**Blocco di testo:**
Sentenza Sentenza Cassazione Civile n. 22376 del 06/09/2019

Cassazione civile sez. I, 06/09/2019, (ud. 14/05/2019, dep. 06/09/2019), n.22376

LA CORTE SUPREMA DI CASSAZIONE

SEZIONE PRIMA CIVILE

Composta dagli Ill.mi Sigg.ri Magistrati:

Dott. GIANCOLA Maria Cristina – Presidente –

Dott. SCOTTI Umberto L. C. G. – Consigliere –

Dott. MELONI Marina – Consigliere –

Dott. PARISE Clotilde – rel. Consigliere –

Dott. NAZZICONE Loredana – Consigliere –

ha pronunciato la seguente:

ORDINANZA

sul ricorso 28334/2014 proposto da:

C.E., C.L., C.M.C., C.R.,

elettivamente domiciliati in Roma Via Oslavia 12 presso lo studio

dell’avvocato Badò Fabrizio e rappresentati e difesi dall’avvocato

Catera Gaetano, giusta procura speciale a margine del ricorso;

– ricorrenti –

contro

Università della Calabria, in persona del Rettore pro tempore,

elettivamente domiciliata in Roma Via Dei Portoghesi 12 presso

l’Avvocatura Generale Dello Stato che la rappresenta e difende ex

lege;

– controricorrente –

avverso la sentenza n. 1384/2013 della CORTE D’APPELLO di CATANZARO,

depositata il 12/10/2013;

udita la relazione della causa svolta nella Camera di consiglio del

14/05/2019 dal Cons. Dott. PARISE CLOTILDE.

Dati sulle coordinate delle voci:
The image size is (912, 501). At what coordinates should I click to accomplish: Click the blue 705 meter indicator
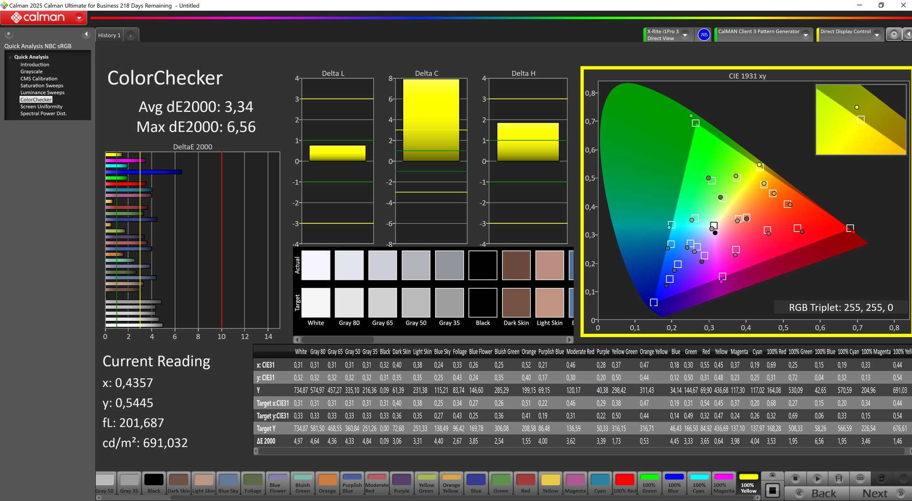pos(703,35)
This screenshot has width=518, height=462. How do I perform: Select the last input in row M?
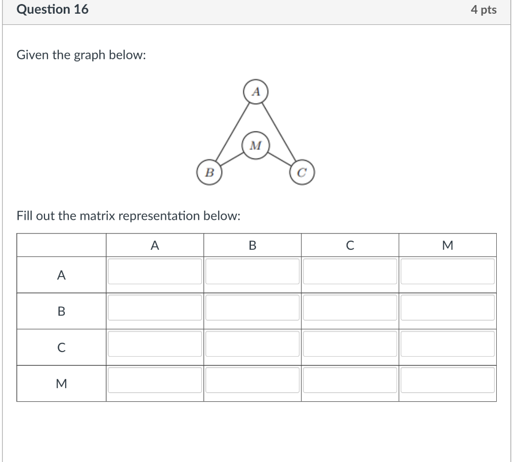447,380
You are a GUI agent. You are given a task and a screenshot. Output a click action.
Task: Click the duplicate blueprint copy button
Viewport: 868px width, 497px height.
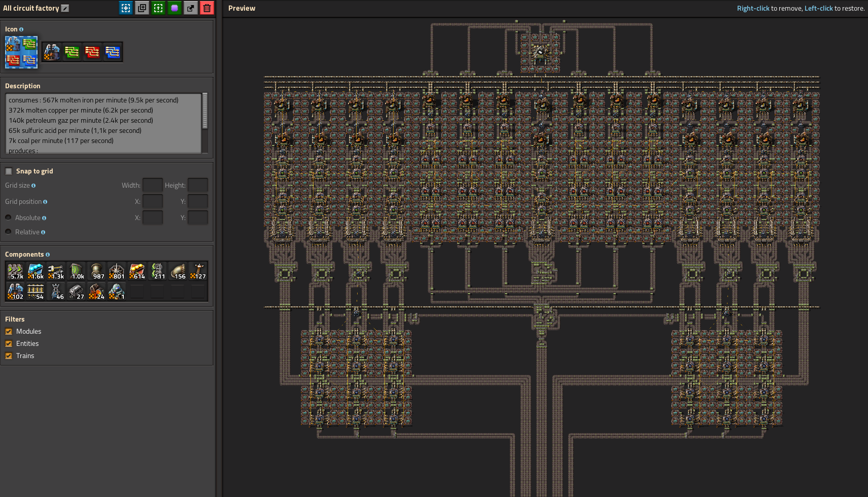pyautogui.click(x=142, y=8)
--
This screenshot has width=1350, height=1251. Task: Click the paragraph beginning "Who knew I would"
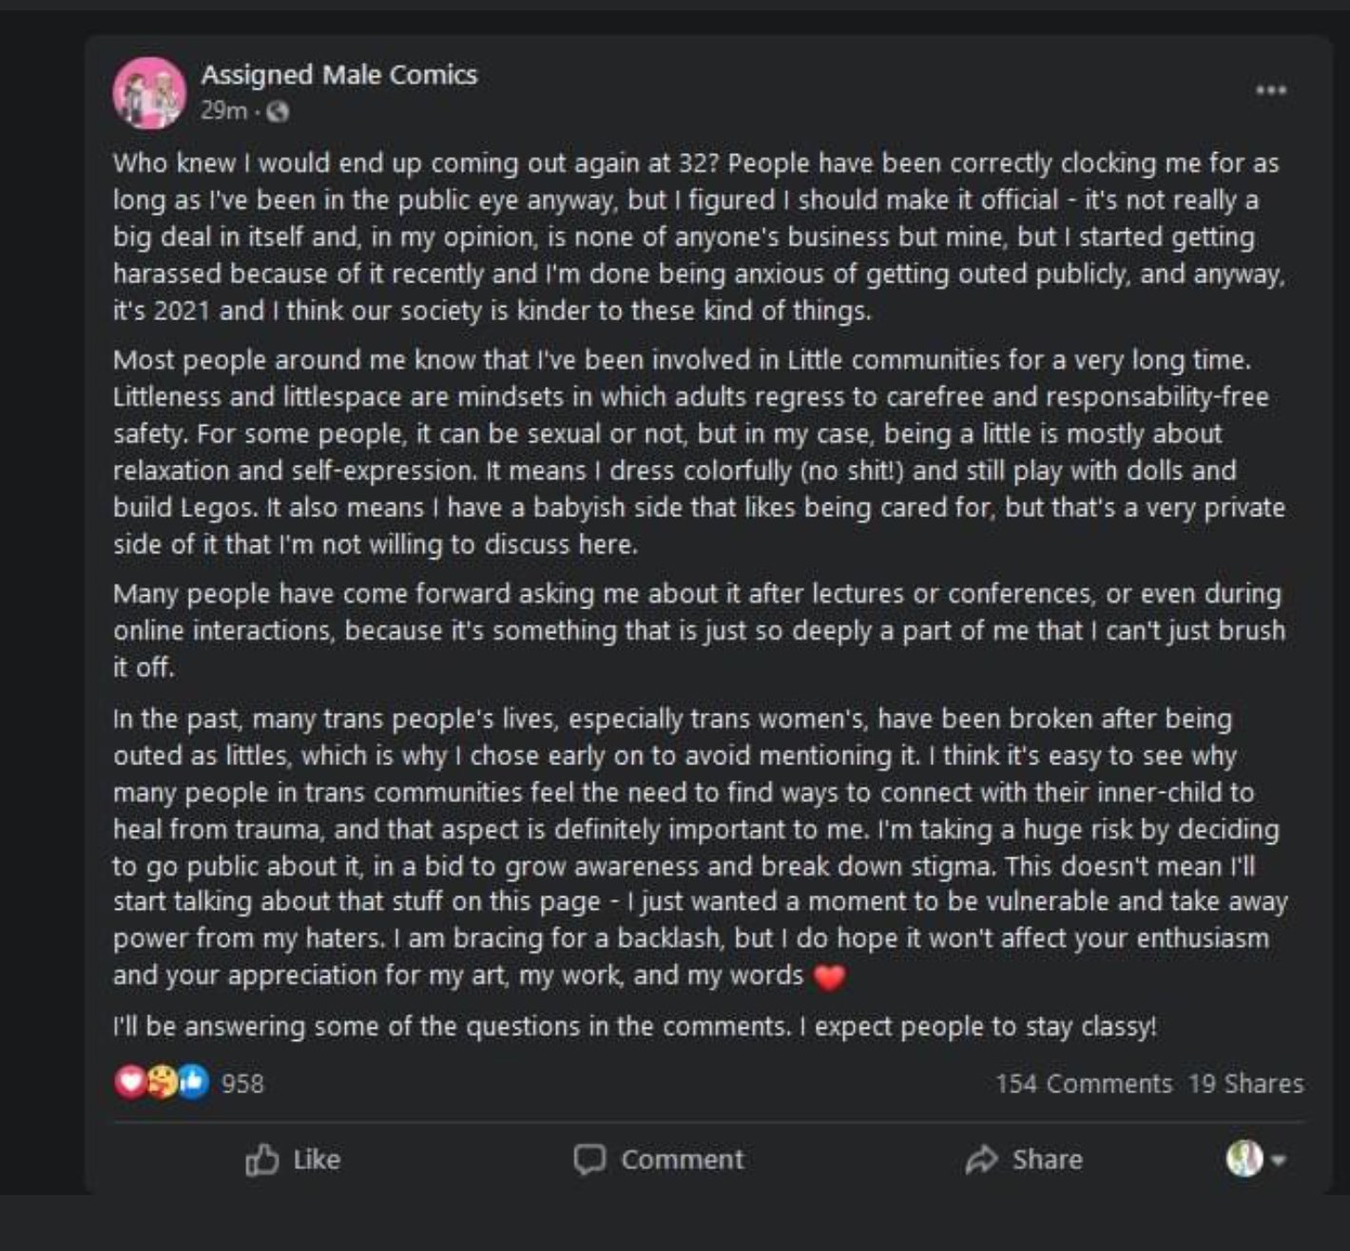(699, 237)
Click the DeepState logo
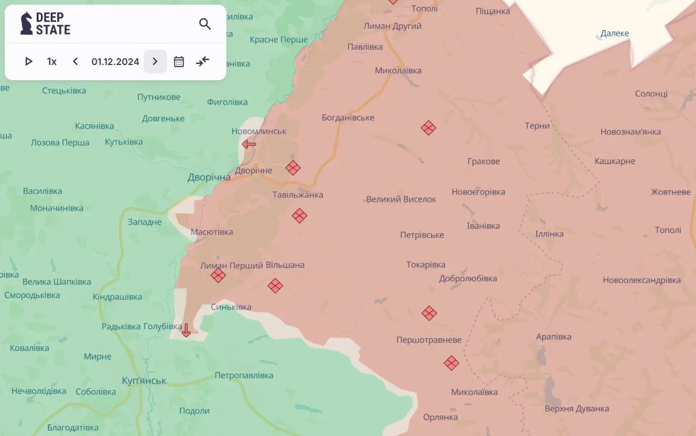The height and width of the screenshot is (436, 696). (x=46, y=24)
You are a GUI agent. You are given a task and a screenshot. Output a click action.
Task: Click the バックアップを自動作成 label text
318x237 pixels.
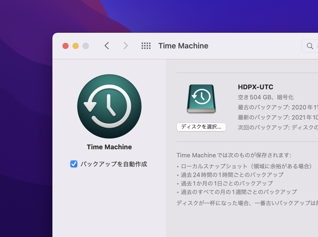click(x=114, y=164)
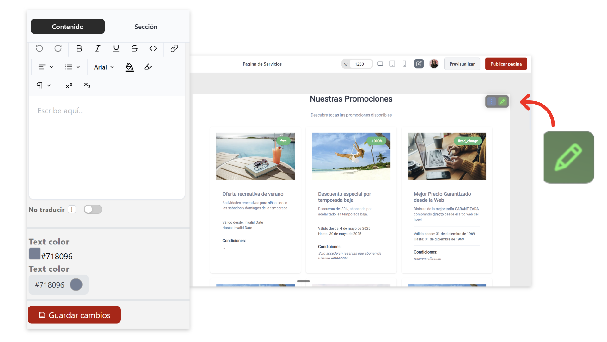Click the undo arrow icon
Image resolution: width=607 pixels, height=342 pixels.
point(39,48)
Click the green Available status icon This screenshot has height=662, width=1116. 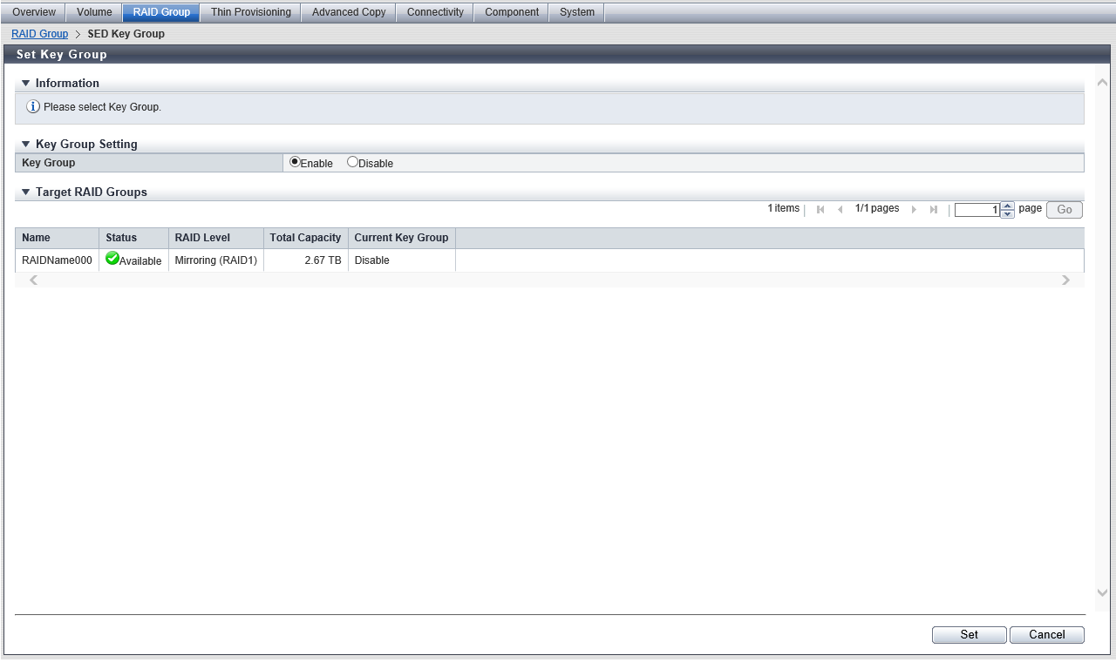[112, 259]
--
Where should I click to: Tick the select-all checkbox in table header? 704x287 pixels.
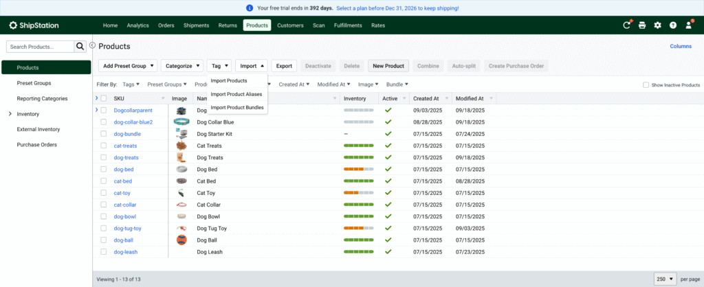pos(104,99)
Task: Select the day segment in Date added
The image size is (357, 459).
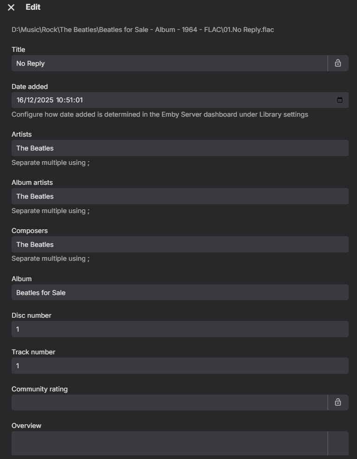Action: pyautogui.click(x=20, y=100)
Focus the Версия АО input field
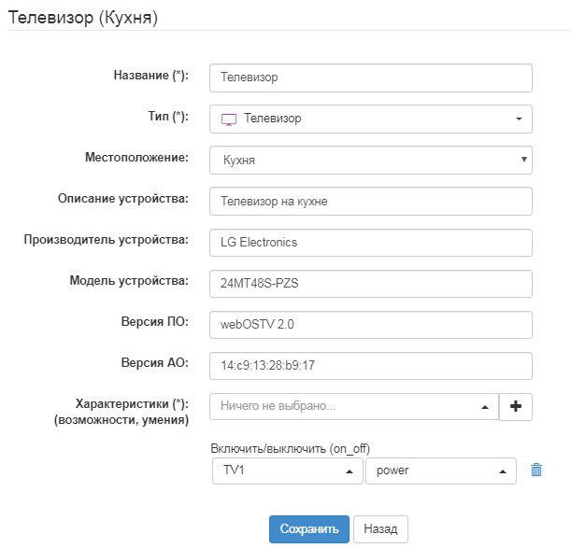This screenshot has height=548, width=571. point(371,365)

**Consegna:** Trascrivi senza modifiche il passo della sentenza della Cassazione che si apre con le parole contenenti "l’Avvocatura Generale Dello" e si chiude con "Dott. PARISE CLOTILDE.".

**Risultato:**
l’Avvocatura Generale Dello Stato che la rappresenta e difende ex

lege;

– controricorrente –

avverso la sentenza n. 1384/2013 della CORTE D’APPELLO di CATANZARO,

depositata il 12/10/2013;

udita la relazione della causa svolta nella Camera di consiglio del

14/05/2019 dal Cons. Dott. PARISE CLOTILDE.